Now, let’s apply that logic to addicts using fentanyl mixed drugs. These chemicals not only affect the user, but the entire environment in which they exist every day.
It wounds the addict’s family, making them less functional.
Both addicts and dealers cause governments to spend more on police, prisons, enforcement agencies, and treatment facilities. These all strain budgets.
The increased crime causes general chaos, and the public loses trust in both the local and federal government.
The flood of addicts weighs down the healthcare system.

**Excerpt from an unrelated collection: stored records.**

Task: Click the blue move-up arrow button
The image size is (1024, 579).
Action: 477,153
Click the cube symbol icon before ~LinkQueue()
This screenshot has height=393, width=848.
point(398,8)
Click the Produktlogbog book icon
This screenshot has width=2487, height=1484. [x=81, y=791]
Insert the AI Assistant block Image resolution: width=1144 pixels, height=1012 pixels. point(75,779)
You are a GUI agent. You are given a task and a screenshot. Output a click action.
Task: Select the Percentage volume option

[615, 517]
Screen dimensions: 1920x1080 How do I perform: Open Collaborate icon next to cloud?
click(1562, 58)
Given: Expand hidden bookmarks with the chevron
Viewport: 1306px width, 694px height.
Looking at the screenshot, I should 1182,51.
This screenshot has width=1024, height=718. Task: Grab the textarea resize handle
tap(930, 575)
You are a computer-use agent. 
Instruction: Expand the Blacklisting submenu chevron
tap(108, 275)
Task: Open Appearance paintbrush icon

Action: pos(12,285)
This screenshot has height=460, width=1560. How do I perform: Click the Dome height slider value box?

So not only can these drugs maim individuals, but reduce the functionality of the entire society around the addicted for decades. It’s Lieutenant Chidester’s fear from 85 years ago. This is also a basic description of Kensington today.
The Kensington Tax Across The Nation
The neighborhood we do business in offers unique problems. Restaurants and stores have a hard time getting repair people or suppliers to come out due to fear. Insurance rates also tend to be much higher than normal for any business.
This phenomenon is known as the Kensington Tax.
Personally over the past couple years I’ve witnessed a drug dealer get shot and killed in front of my store, a stolen car get smashed into a customer’s vehicle, and had an addict yell at me in front of a customer after I pulled him out of the street so he didn’t get hit by a car.
As you can imagine, it’s a hard sell getting customers to come to my location when they can go to other places. Now, imagine the hell people go through when you live here 24/7. It’s an endless landmine.
Currently a new mayor has been elected, and one of her platforms is to clean up Kensington. After some outreach efforts, they’ve deconstructed homeless camps and every new police officer that graduated from the academy is supposedly coming to our neighborhood.
Right now it’s too early to tell if this will have an effect, or just spread the chaos off the main avenue into the side streets. But there’s one certainty. Every day I watch the frontlines of a war America is losing.
Part of this conflict is a literal proxy war being fought with opioids just like Mitchell Paige spoke about in 1939, with China as the aggressor this time. The second layer is our local and national governments who can’t formulate a good plan to deal with these landmines.
Inevitably as the number of addicts rises, this Kensington Tax will spread. Not only will it affect business, but destroy the entire social infrastructure around it, decaying the nation from the inside out.